State-of-the-art machines to manipulate soft matter —materials that behave as soft solids or liquids, depending on the level of force applied to them, such as sunscreen gels, clay, mayonnaise, tomato sauce— are preprogrammed to execute the same motion endlessly. By itself, the machine has no intelligence, no perception that a soft material must be manipulated, nor can autonomously adapt its plans to change the shape of the material. The intelligence is currently placed in the mind of the developer(s) who built the system and told it how to move. The SMEAR project
aims at bringing part of this intelligence and autonomy in manipulating soft matter into the machine, by integrating and improving the latest available perception technologies in the domain of computer vision and artificial intelligence (AI) with ``traditional'' state-of-the-art model-based engineering techniques, with the goal of designing a prototype robotic system for autonomous manipulation of soft matter
The SMEAR project is part of the multi-disciplinary 'Engineering Design research program'
of the Department of Mechanical Engineering of Eindhoven University of Technology (TU/e). The project is a collaboration between the divisions of Dynamical Systems Design (DSD, focused on systems, dynamics and control), Thermo Fluids Engineering (TFE, focused on heat and flow), and Computational and Experimental Mechanics (CEM, focused on mechanics and materials). The design of a soft-material manipulating robot requires multi-disciplinarity, combining hardware design, modeling, computer vision, AI, programming, and robot control. The most prominent components of the SMEAR project are:
- The design and validation of a perception module able to perceive the spatial occupancy (shape) of the soft material based from RGB(D) camera images, soft matter properties, and enviroment information, potentially including robot-soft-matter interaction forces. Training of the perception module is expected to be based on synthetic data (photorealistic rendering / shape pairs);
- The development of an at-least interactive-rate (60Hz) computational method for soft materials, which captures the essential physics (yield stress, non-Newtonian fluid rheological behavior). A prototype computer code capturing essential continuum-scale physics will be implemented and validated against experiments;
- The implementation of the numerical model in a virtual robot environment, combining a physics engine, photo realistic rendering, and advanced robot control software. Essentially, a digital twin of the robot and material will be constructed, thus creating a virtual 'playground';
- The design, construction and testing of a physical prototype of a robotic system for autonomous manipulation of soft matter, showing perception capability (shape and material property estimation) in the real world.

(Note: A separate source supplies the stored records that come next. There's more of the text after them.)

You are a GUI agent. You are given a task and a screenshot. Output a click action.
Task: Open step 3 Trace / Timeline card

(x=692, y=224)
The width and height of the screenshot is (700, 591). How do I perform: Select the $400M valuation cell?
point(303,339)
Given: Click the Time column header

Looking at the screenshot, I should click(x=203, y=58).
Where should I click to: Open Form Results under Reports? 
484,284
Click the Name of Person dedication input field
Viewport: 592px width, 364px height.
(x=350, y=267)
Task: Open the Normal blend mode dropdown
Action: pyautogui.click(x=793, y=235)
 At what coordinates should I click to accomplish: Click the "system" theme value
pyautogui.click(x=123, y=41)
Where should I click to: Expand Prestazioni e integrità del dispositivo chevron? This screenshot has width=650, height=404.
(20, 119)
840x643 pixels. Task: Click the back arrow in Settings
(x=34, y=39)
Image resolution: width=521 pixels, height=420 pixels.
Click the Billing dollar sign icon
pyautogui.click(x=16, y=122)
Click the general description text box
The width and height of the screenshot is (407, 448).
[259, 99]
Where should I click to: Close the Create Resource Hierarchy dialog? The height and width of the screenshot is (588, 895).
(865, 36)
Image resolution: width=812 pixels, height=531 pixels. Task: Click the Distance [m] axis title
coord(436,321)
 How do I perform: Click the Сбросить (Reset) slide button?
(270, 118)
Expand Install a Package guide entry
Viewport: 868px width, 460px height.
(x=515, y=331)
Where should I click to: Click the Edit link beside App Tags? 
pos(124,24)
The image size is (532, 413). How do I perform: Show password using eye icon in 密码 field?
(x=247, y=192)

- Detailed literature review of soft-matter modeling, particle-based methods, deformable and soft object reconstruction from RGB(D) camera images, robot control of soft/granular matter, parameter calibration procedures;
- Development and implementation of the above-mentioned models and methods;
- Pro-actively enabling the collaboration between the involved disciplines;
- Dissemination of the results of your research in international and peer-reviewed journals and conferences;
- Writing a successful dissertation based on the developed research and defending it;
- Assume educational tasks like the supervision of Master students and internships.